Mitt Romney Announces He Is Siding with Democrats To Vote To Convict Trump
Republican Sen. Mitt Romney of Utah announced Wednesday that he will vote to convict President Donald Trump in the Senate impeachment trial for abuse of power.
“The president is guilty of an appalling abuse of public trust,” Romney said from the Senate floor, ahead of the vote on whether to convict Trump, according to Politico. “What he did was not ‘perfect.’ No, it was a flagrant assault on our electoral rights, our national security and our fundamental values.”
“The grave question the Constitution tasks senators to answer is whether the president committed an act so extreme and egregious that it rises to the level of a high crime and misdemeanor? Yes, he did.”
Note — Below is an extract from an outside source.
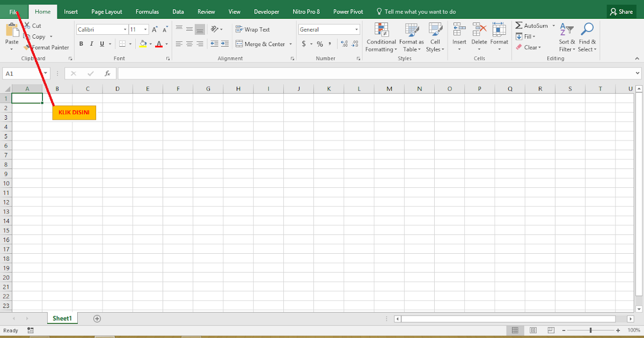Click the Sheet1 tab
Screen dimensions: 644x338
coord(62,318)
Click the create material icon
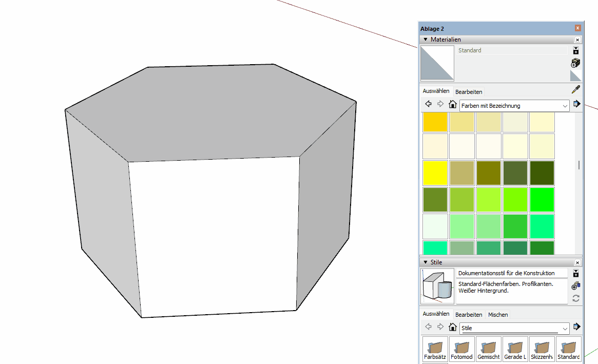This screenshot has width=598, height=364. (x=576, y=63)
House Democrats passed two articles of impeachment in December accusing the president of abuse of power and obstruction of Congress in relation to Trump’s July 25 phone call with Ukrainian President Volodymyr Zelensky.
During the call, Trump asked Zelensky to look into Democratic presidential candidate Joe Biden and his son Hunter Biden’s dealings in Ukraine while the elder Biden was vice president and point man for the Obama administration’s policy toward Kyiv.
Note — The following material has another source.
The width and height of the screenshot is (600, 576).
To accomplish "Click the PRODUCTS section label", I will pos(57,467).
Neither impeachment article identified criminal conduct by Trump.
Sen. @MittRomney becomes the first GOP senator to say he will vote to convict in Trump’s impeachment trial.
“Corrupting an election to keep oneself in office is perhaps the most abusive and destructive violation of one’s oath of office that I can imagine.”https://t.co/W3ycY0PEQF pic.twitter.com/1arw8EclIs— CNN Newsroom (@CNNnewsroom) February 5, 2020
The president placed a temporary hold on $391 million in military aid to the Ukraine the same month as the phone call, which he released in mid-September.
Romney said the reason he supported having former National Security Advisor John Bolton testify is that he hoped the former Trump aide could provide additional information that would allow the senator to reach a different conclusion about the president’s conduct.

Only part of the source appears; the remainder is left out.